A jovem levou o 1º lugar do Prêmio Jovem Cientista, na categoria Ensino Médio, com o desenvolvimento de um filme plástico biodegradável, feito a partir da casca do maracujá amarelo (azedo).

Estudante do Instituto Federal de Educação, Ciência e Tecnologia do Rio Grande do Sul (IFRS), Juliana buscou um substituto para as tradicionais embalagens de mudas de plantas, utilizadas atualmente, e que geram alta quantidade de resíduos na agricultura. “Apesar do Rio Grande do Sul não ser o maior produtor nacional de maracujá – o Nordeste é -, quando entrei no ensino médio fiz um trabalho sobre o reaproveitamento da casca da fruta. Meu pai era agrônomo e eu queria muito trabalhar com a agricultura familiar”, contou Juliana em entrevista exclusiva ao Conexão Planeta. “Então, visitei algumas indústrias porque aqui se produz muita polpa, suco e geleia. Então, observei a casca sendo descartada no meio ambiente como resíduo, sem utilidade nenhuma, contribuindo para a poluição ambiental”.

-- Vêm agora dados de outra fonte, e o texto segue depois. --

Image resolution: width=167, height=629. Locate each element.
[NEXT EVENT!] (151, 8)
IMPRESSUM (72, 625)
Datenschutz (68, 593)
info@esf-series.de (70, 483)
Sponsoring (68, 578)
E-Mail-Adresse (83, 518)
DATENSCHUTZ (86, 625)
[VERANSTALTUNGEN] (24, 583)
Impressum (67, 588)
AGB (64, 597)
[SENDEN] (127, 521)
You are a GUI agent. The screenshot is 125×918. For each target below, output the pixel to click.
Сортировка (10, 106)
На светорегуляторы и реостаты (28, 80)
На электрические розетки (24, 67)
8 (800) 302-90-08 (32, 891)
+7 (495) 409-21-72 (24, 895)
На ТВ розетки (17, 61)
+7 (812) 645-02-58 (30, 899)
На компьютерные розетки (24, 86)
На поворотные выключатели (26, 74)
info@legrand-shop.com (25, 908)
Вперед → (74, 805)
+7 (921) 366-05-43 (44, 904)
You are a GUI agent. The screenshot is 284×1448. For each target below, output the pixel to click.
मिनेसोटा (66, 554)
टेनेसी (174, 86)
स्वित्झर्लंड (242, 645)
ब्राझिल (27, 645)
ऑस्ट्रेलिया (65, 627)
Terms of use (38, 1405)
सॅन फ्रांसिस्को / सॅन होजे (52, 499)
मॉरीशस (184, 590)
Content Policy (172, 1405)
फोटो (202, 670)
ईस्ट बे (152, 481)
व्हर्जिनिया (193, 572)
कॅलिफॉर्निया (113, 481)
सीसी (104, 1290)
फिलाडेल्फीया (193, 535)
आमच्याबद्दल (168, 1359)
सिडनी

Quando se realiza a produção industrial do suco de maracujá, geleias ou a polpa da fruta, a casca acaba sendo descartada e vai direto para terrenos baldios e aterros sanitários”, explicou a jovem, em entrevista ao portal UOL.

Foram necessários 12 meses para completar a pesquisa, com pouquíssimos recurso e o uso de um laboratório de panificação do IFRS. “Foram noites e noites no laboratório. Muita coisa deu errado. O plástico ficava muito grosso, muito fino, grudava… Precisei quebrar a cara muitas vezes para dar certo”, relembra. Mas o esforço e a dedicação valeram a pena. Segundo Juliana, a inovação reduz a poluição causada pelos sacos plásticos convencionais, já que, em apenas dias se decompõe no meio ambiente. Por isso mesmo, a embalagem não precisa ser retirada no momento do plantio. Vale lembrar que o plástico normal demorar centenas de anos para se desintegrar na natureza.

A estudante, que pretende cursar Engenharia Química, já teve seu projeto do plástico biodegradável reconhecido em outros lugares. Ela conquistou o Agência USP de Inovação, na 15ª Febrace, e a medalha de ouro no Genius Olympiad 2018, na Universidade Estadual de Nova York.

“Para mim foi indescritível ganhar o Prêmio Jovem Cientista. Sei o quanto ele é importante no Brasil e valoriza o trabalho de pesquisa no país. Esse reconhecimento foi uma honra para mim”, diz.

E de onde surgiu o interesse pela Ciência? “Quando entrei no ensino médio, jamais pensaria que jovens daquela idade pudessem ser cientistas. Na minha casa a minha mãe trabalha como professora de Português e meu pai é um engenheiro agrônomo, aposentado há 18 anos, mas o sonho da vida dele era fazer Química. Então, para mim Ciência era algo interessante, mas não algo que eu morria de interesse ou realmente deslumbrava para o futuro. Meu interesse surgiu mais pelo estímulo de alguns professores, especialmente a minha orientadora Flávia Twardowski”, revela Juliana. “E hoje sei que Ciência é primordial e quero fazer isso pelo resto da minha vida”.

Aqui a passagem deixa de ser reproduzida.